Morceau choisi d'un de ces arrêts :

"...Or, il a été précédemment relevé que le bon de commande conclu le 30 janvier 2014 avec la société Climaciel, par l'intermédiaire de laquelle elle faisait corrélativement présenter ses offres de crédit, comportait des irrégularités formelles apparentes qui auraient dû conduire la société Domofinance, professionnel des opérations de crédit affecté, à ne pas se libérer des fonds entre les mains du fournisseur avant d'avoir à tout le moins vérifié auprès de Mme V. qu'elle entendait confirmer l'acte irrégulier.

Le prêteur n'avait certes pas à assister l'emprunteur lors de la conclusion et de l'exécution du contrat principal, ni à vérifier le bon fonctionnement d'une installation exempte de vice, mais il lui appartenait néanmoins de relever les anomalies apparentes du bon de commande et, dans le doute, de procéder alors aux vérifications adéquates auprès du fournisseur et de l'emprunteur pour s'assurer que le contrat principal n'était pas affecté d'une cause de nullité non couverte.


Il en résulte qu'en versant les fonds entre les mains du fournisseur, alors qu'elle aurait dû connaître les irrégularités affectant le bon de commande et sans procéder à des vérifications complémentaires sur l'éventuelle confirmation de l'acte, la société Domofinance a commis une faute la privant du droit d'obtenir le remboursement du capital emprunté. C'est donc à juste titre que le premier juge a débouté la société Domofinance de sa demande en remboursement du capital prêté, et le jugement sera également confirmé sur ce point."
 

Ce devoir de vérification implique donc désormais que la banque, en tant que professionnel des opérations de crédits, et disposant des compétences juridiques suffisantes pour examiner les contrats et attestations sur lesquels repose l'opération, procède à un examen in concreto à la fois formelle de l'opération, et effectif des prestations fournies.

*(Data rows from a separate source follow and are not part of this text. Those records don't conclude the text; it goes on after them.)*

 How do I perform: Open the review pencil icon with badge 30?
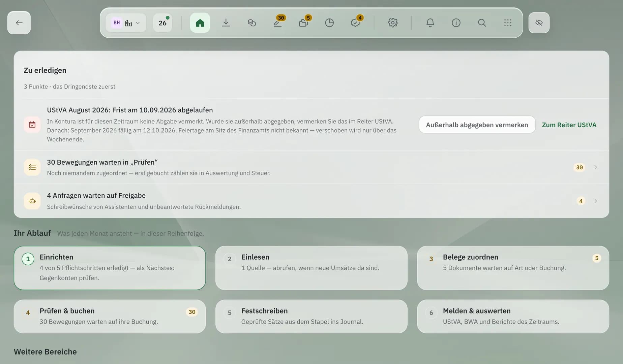point(278,23)
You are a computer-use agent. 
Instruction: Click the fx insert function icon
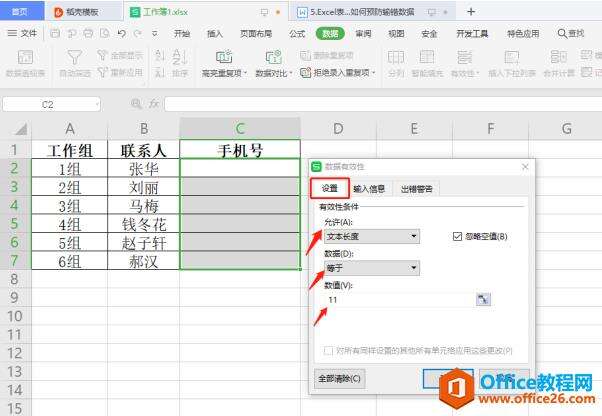coord(153,104)
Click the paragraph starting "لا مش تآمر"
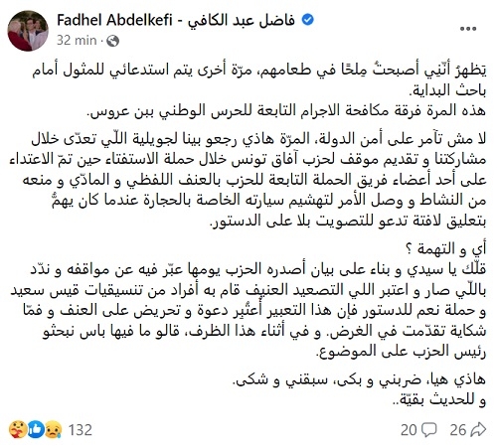Image resolution: width=497 pixels, height=448 pixels. [x=248, y=180]
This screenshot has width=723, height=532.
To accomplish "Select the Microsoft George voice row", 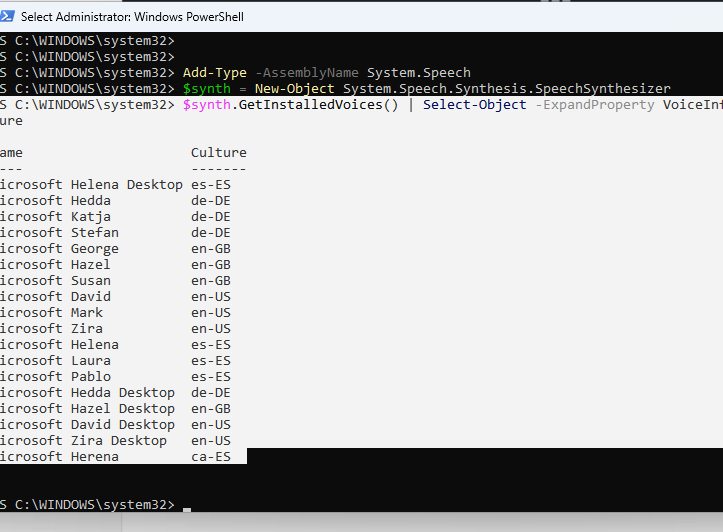I will pyautogui.click(x=60, y=249).
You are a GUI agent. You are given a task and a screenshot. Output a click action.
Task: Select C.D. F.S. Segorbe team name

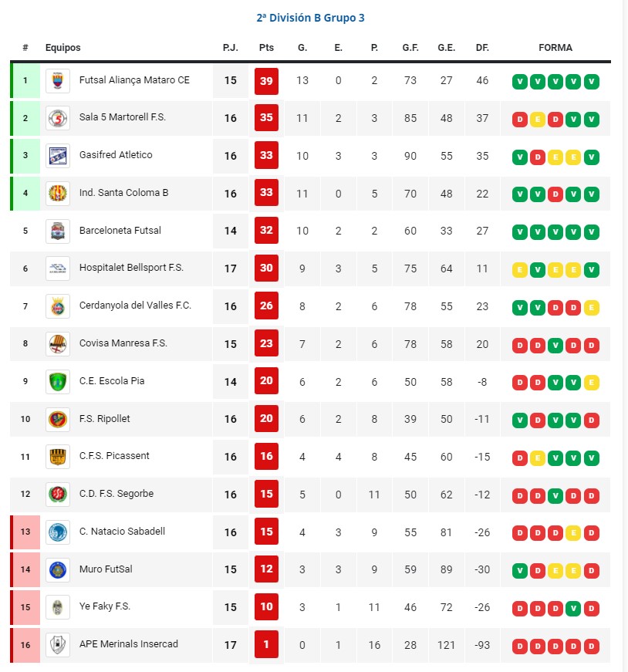pyautogui.click(x=116, y=494)
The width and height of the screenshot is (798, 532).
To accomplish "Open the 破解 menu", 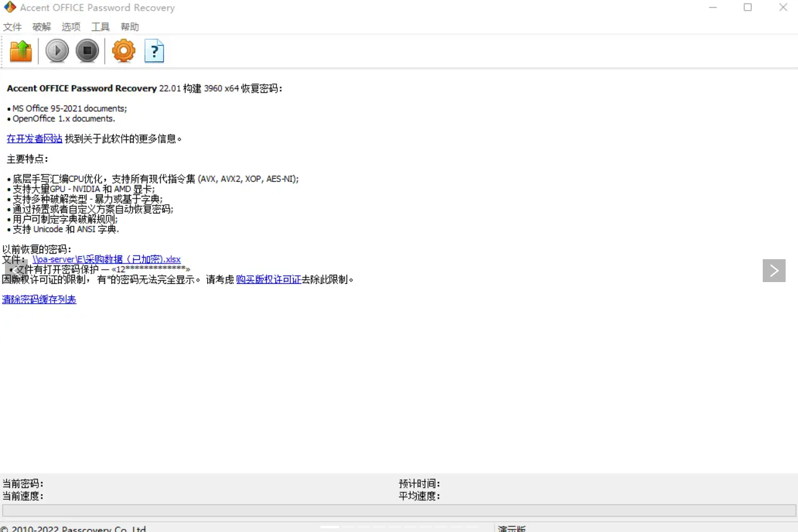I will pos(42,27).
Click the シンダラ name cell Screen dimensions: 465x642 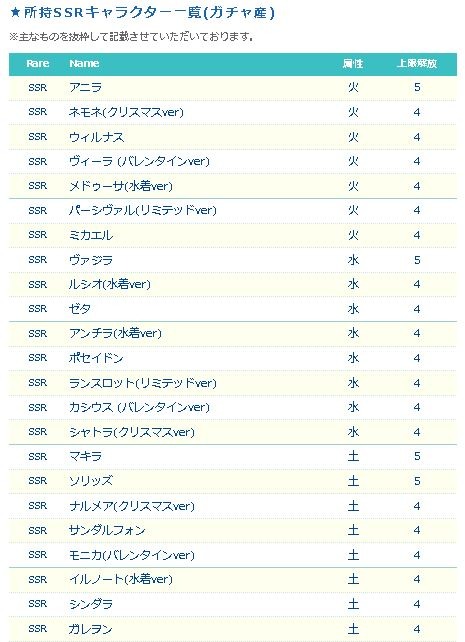(91, 604)
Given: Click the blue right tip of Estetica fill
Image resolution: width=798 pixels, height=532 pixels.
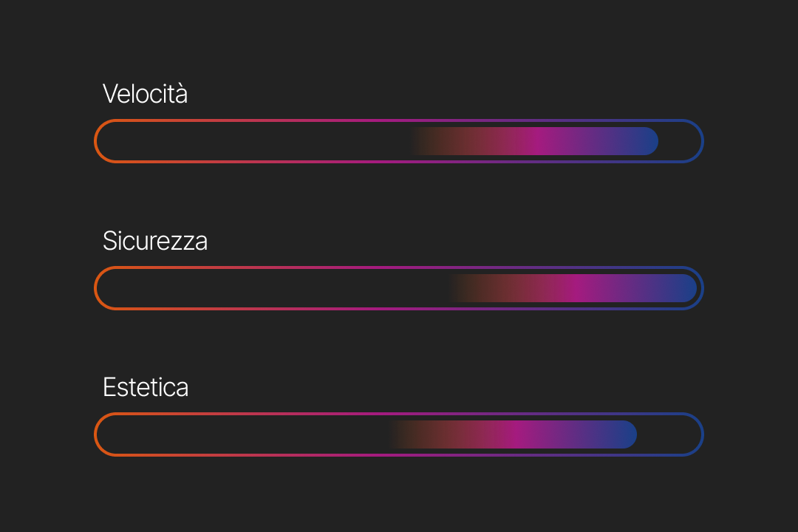Looking at the screenshot, I should pos(627,434).
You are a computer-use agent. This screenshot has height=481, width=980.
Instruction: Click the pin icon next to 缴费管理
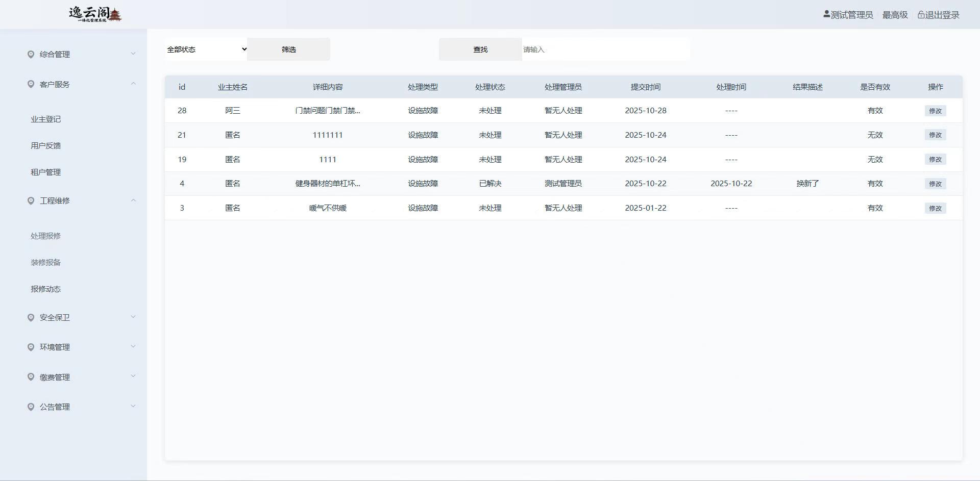point(31,377)
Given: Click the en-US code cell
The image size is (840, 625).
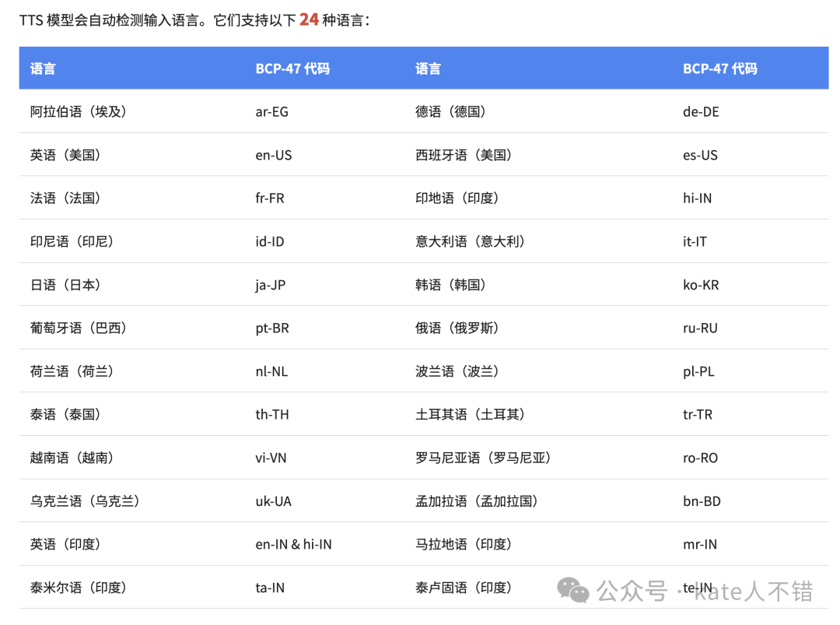Looking at the screenshot, I should click(x=271, y=155).
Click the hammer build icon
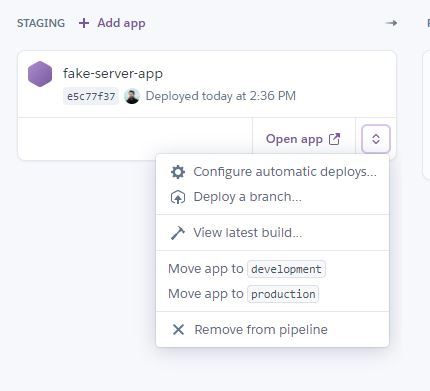 (x=178, y=233)
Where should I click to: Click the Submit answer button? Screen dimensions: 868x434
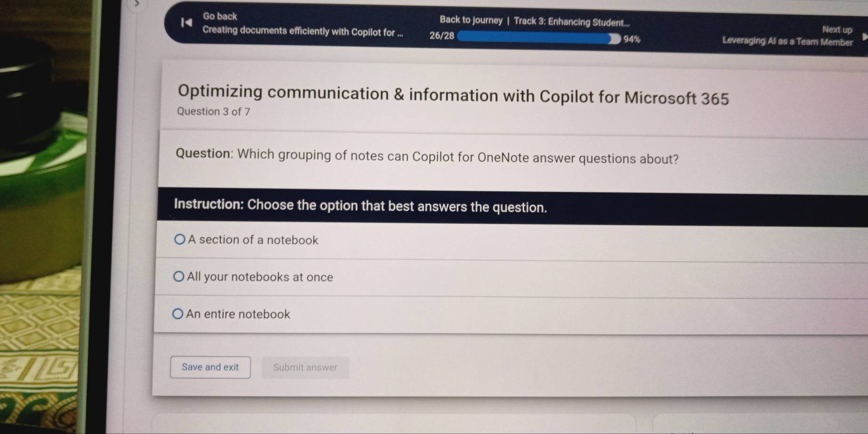click(305, 368)
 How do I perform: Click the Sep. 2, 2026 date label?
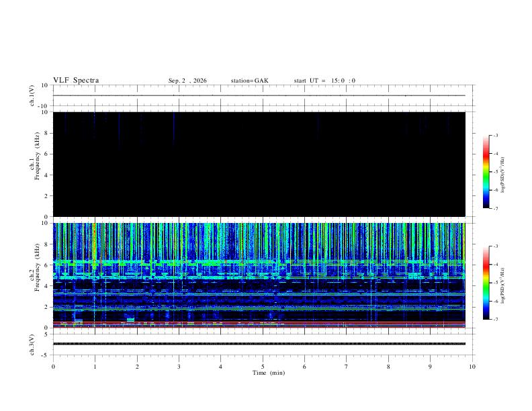click(x=187, y=81)
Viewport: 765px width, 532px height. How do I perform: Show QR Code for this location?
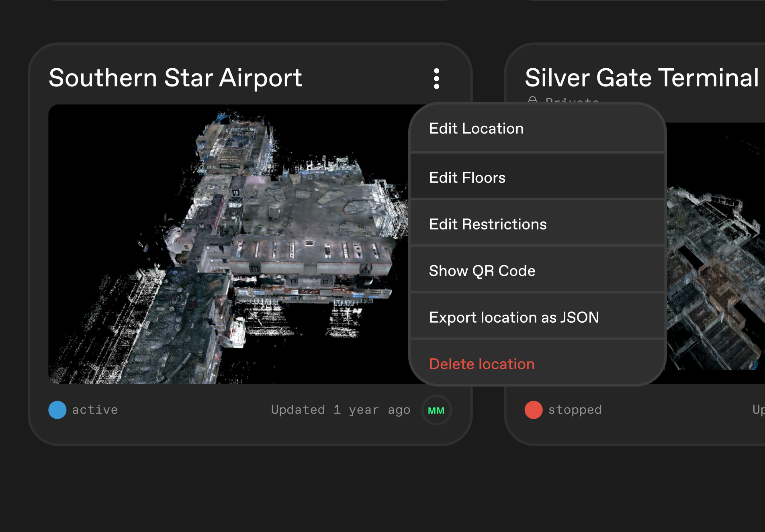coord(482,271)
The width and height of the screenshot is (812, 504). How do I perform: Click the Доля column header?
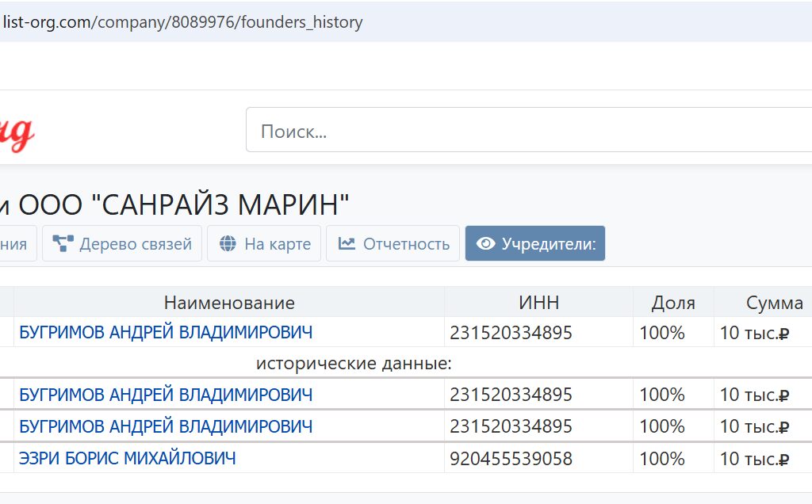click(x=673, y=303)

Cela n'a rien d'illogique, tant il est vrai que jusqu'alors, les banques finançaient facilement, et à des conditions parfois très coûteuses, des opérations d'achat de panneaux photovoltaiques, sans toujours être regardante sur les conditions et modalités de celles-ci.

Or, de tels engagements, qui comporte des prêts à rembourser sur de nombreuses années pour les ménages, pèsent considérablement sur le taux d'endettement des emprunteurs.

L'impact des ces arrêts de la Cour d'appel de Rennes n'est pas à négliger.

En effet, tant par leur nombre, que par la force des solutions retenues, la Cour d'appel de Rennes (notamment Cour d'appel de l'ensemble des tribunaux de Bretagne et de Loire-Atlantique) marque certainement le début d'un alignement des Cour d'appel en cette matière, lesquelles s'en remettaient jusqu'ici, et avant la récente intervention de la Cour de cassation, à leur pouvoir souverain d'appréciation.

La solution est heureuse pour les acheteurs de panneaux photovoltaiques victimes de pratiques trompeuses ou abusives, pour qui un régime juridique de plus en plus protecteur et unifié semble se mettre en place.